**REQUEST**
Reproduce every one of the following items verbatim, leaving out the pictures that accompany them.

┏━━

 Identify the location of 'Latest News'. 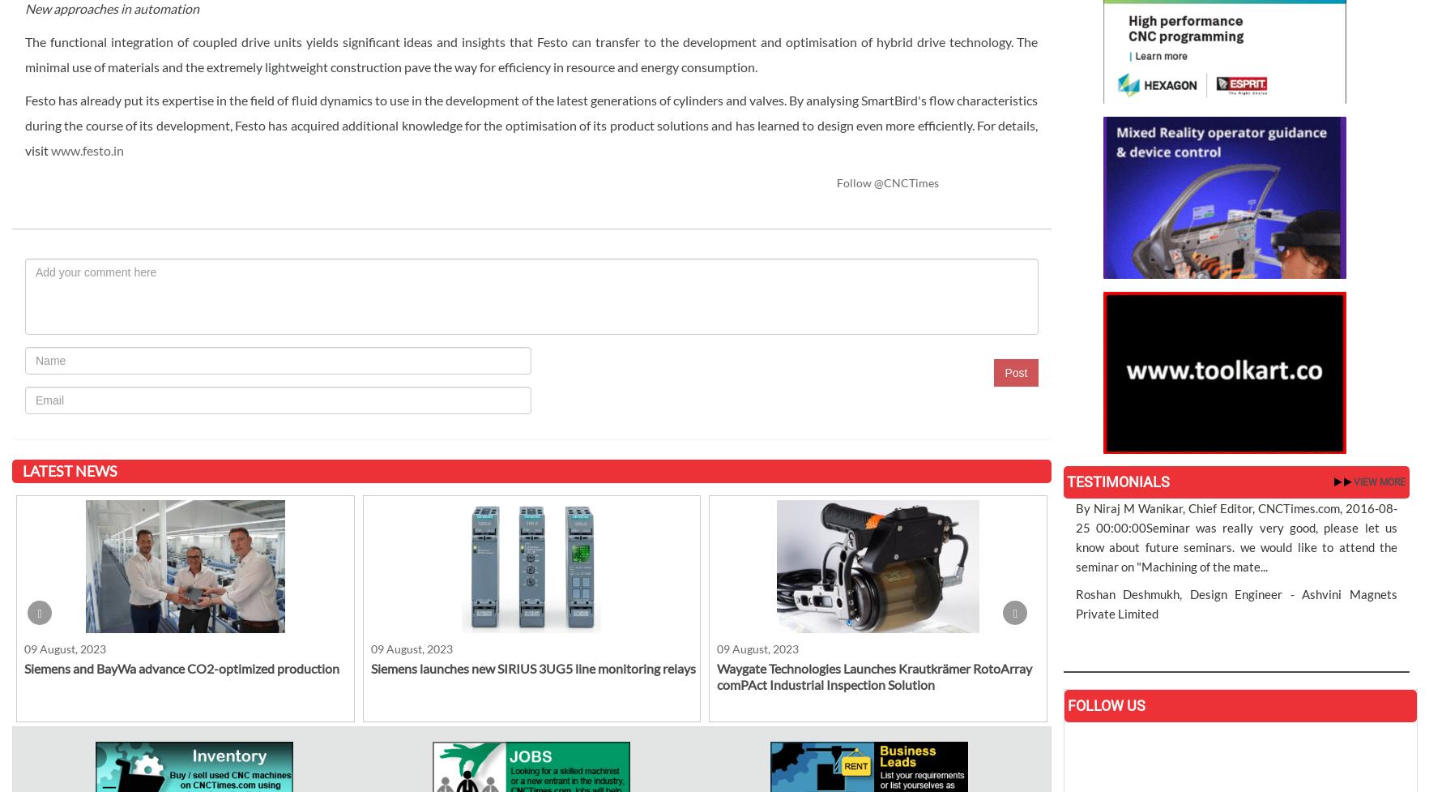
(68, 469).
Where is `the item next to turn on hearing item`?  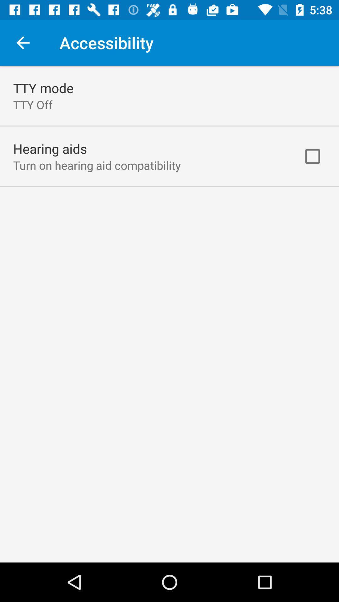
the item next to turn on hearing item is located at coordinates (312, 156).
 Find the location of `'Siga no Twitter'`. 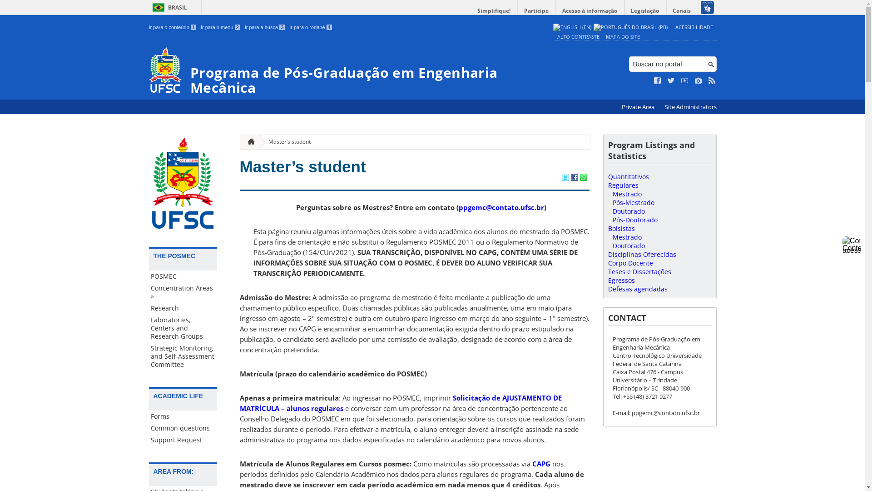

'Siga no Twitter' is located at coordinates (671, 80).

┗━━

**COMPLETE OUTPUT**
 Identify the location of 'Latest News'. 
(68, 469).
Where is `the item next to turn on hearing item`?  
the item next to turn on hearing item is located at coordinates (312, 156).
 Find the location of `'Siga no Twitter'`. 

'Siga no Twitter' is located at coordinates (671, 80).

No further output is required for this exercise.